1. Anasayfa
  2. Teknoloji
  3. Aşı dağıtımında ihtilal niteliğinde adım: Soğuk zincir tarihe mi karışıyor?

Aşı dağıtımında ihtilal niteliğinde adım: Soğuk zincir tarihe mi karışıyor?

admin admin -

- 4 dk okuma süresi
18 0

Aşılar, çağdaş tıbbın en büyük başarılarından biri olarak kabul edilir ve dünya genelinde milyonlarca hayatı kurtarmıştır. Lakin, aşı dağıtımının ve depolanmasının önündeki en büyük lojistik pürüzlerden biri, birçoklarının titizlikle soğuk şartlarda saklanması gerekliliğidir. Dünyanın bilhassa uzak yahut gelişmekte olan bölgelerinde, aşıların üretim noktasından son kullanıcıya ulaşana kadar bu kritik soğuk zinciri sürdürmek hem kuvvetli hem de epey maliyetlidir.

Geleneksel soğuk zincir sistemindeki kopmalar yahut yetersizlikler nedeniyle, üretilen aşıların yaklaşık yarısının kullanım noktasına ulaşamadan bozulduğu ve israf olduğu varsayım edilmektedir. Bu durum, aslında şiddetli şartlarda yaşayan yahut altyapısı yetersiz olan nüfuslar için aşı erişimini önemli halde kısıtlamaktadır. Sağlam soğutma sistemlerine erişimin kısıtlı olduğu yerlerde, hayat kurtarıcı aşı dozlarını ulaştırmak büyük bir sorun olmaya devam etmektedir.

Ancak, Birleşik Krallık merkezli biyoteknoloji şirketi Stablepharma, bu esaslı sorunun üstesinden gelebilecek çığır açıcı bir tahlil geliştirmiş olabilir. Şirket, insan denemelerine başlanan ve global aşı dağıtımında potansiyel bir ihtilal yaratması beklenen dünyanın birinci soğuk ortamda saklanması gerekmeyen aşılarını geliştirdiğini duyurdu. Bu tezli çalışma, Birleşik Krallık hükümeti ve Ulusal Sıhhat ve Bakım Araştırmaları Enstitüsü (NIHR) ile yakın işbirliği içinde ilerliyor.

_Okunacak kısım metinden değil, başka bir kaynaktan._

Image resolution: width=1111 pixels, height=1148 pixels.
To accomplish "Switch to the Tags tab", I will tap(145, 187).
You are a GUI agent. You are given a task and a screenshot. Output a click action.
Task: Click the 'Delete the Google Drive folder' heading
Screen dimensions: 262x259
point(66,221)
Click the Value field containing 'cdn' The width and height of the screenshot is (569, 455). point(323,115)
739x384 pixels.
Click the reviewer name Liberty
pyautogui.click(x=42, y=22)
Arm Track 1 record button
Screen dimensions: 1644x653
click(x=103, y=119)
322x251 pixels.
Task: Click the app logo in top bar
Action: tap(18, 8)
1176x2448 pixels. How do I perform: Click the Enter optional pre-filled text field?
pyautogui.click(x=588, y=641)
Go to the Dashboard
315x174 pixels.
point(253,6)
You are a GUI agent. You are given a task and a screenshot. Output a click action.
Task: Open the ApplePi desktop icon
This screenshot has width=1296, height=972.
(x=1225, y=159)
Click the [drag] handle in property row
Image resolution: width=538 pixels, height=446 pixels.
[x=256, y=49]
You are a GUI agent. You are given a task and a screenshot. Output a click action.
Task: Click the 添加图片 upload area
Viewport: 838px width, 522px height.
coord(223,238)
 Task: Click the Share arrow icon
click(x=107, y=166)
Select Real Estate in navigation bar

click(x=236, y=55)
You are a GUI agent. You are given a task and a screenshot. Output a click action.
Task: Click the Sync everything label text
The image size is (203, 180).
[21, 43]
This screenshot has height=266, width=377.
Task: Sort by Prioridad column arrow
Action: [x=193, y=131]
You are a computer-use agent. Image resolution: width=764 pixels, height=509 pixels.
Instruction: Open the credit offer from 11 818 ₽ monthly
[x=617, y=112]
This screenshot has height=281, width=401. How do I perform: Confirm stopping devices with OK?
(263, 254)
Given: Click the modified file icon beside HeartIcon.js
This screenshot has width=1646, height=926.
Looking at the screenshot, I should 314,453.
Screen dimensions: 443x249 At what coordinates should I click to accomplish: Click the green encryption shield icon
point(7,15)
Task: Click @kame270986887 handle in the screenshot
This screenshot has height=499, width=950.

Stablepharma’nın bu alandaki birinci adayı, SPVX02 olarak isimlendirilen ve tetanos-difteri aşısının özel olarak yine formüle edilmiş bir versiyonu. Bu yenilikçi aşı, klasik muadillerinden temel bir farkla ayrılıyor: -20°C üzere dondurucu soğuklardan 40°C üzere yüksek sıcaklıklara kadar geniş bir aralıkta stabil kalabiliyor ve soğutma gerektirmeden 18 aya kadar uzun bir raf ömrüne sahip. SPVX02 şu anda Southampton Üniversitesi Hastanesi’nde kritik klinik denemelere tabi tutuluyor.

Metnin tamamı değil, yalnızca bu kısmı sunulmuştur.